TO-DO LIST
[a] In the Hello Barbie piece, what are all the places the doll is said to be coming to?
[b] Write out the part of the Hello Barbie piece that opens with the words containing "In case you" and closes with "any sudden moves.".

Last week, my daughter and I were over at a friend's house playing with her two girls, one of whom is older. My 2-year-old suddenly came running over to me with a look of horror and disgust on her face, gripping something plastic and pink in her tiny, white-knuckled fist.

"I DON'T LIKE THIS DOLLY!" she declared urgently, pressing a Barbie doll into my leg so I could relieve her of it.

I laughed and put it back and told her simply not to play with it if she didn't like it. The Barbie remained in the penalty box for the remainder of the play date, quietly accepting of her exile. You know, because she's a toy. Who can't talk or feel or respond to stimuli.

Until now.

In case you missed it, Mattel is soon rolling out its brand new, game-changing addition to the Barbie collection: Hello Barbie, an artificially intelligent new playmate coming to a store near you. And coming to a Christmas list near you. Then it'll be coming to a child's toy box near you. Then to a dark corner of a room in which you're quietly reading, near you. And—watch out!—a couch near you. And closer. Slowly, slowly closer.

Don't make any sudden moves.

No, it isn't really like that. Hello Barbie is pre-programmed with thousands of lines of carefully crafted script read by a professional actress, and the technology which powers allow her to select the most appropriate one in response to your child, making it seem as though they are engaged in genuine conversation. You know, sort of like how the Terminator did in T2? Barbie will also be programmed to play verbal games and recall certain important facts your child supplies to her, and to use those facts to prompt a chat session or just generally make her seem like a more sympathetic friend and better listener. She's prepared to delve into all the tough stuff with your kid: God, bullies, insecurities regarding physical appearance. You know, all the topics you used to wish you could discuss with your childhood Barbie doll if she weren't just a dumb piece of plastic with hair dressed as an 80s club kid.

According to the Times article, it seems as though the people behind the doll have taken great pains to create a character who will be a positive influence on young girls, stressing the importance of being smart and talented aside from just pretty (like Barbie herself). More good news: to accommodate her battery packs, Barbie's thighs have been widened ever so slightly. Girl, I feel you. I must be accommodating fifty battery packs in each of my legs, if you know what I mean. Welcome to the real world, honey.

The creep factor feels awfully high here, and I'm a little concerned at where the advances will take our blonde friend in a few years when my kid isn't horrified by a regular, old, analog Barbie. By then, will she be originating thoughts and conceiving her own opinions? Will she be able to give sophisticated responses to the questions posed by your child? Will she be capable of formulating complex plans to indoctrinate her young owner into doing her bidding and listening to her voice as an authority above and beyond that of her parents? Somehow, when I consider the idea of an artificially intelligent toy, it's impossible not to end up down the "Twilight Zone Evil Dolly" mental path.

I think that for now, I'll just nurture my child's healthy fear of Barbie and hope that we can wait to introduce her into our home until she's been thoroughly vetted.

PROVIDED MATERIAL
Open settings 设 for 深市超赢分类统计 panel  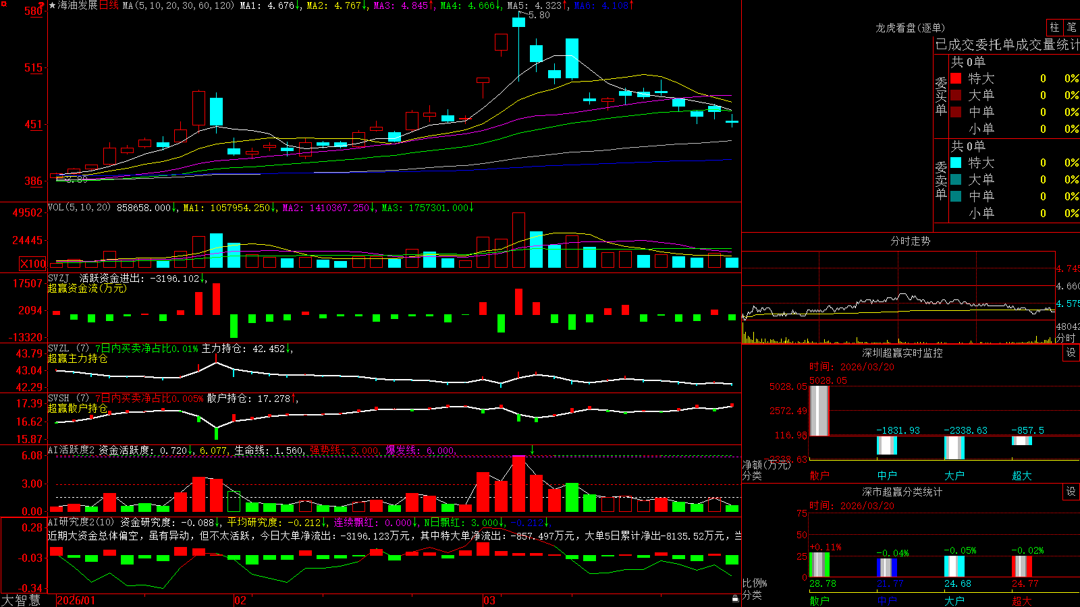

CORRECT ANSWERS
[a]
- a store near you
- a Christmas list near you
- a child's toy box near you
- a dark corner of a room in which you're quietly reading, near you
- a couch near you

[b]
In case you missed it, Mattel is soon rolling out its brand new, game-changing addition to the Barbie collection: Hello Barbie, an artificially intelligent new playmate coming to a store near you. And coming to a Christmas list near you. Then it'll be coming to a child's toy box near you. Then to a dark corner of a room in which you're quietly reading, near you. And—watch out!—a couch near you. And closer. Slowly, slowly closer.

Don't make any sudden moves.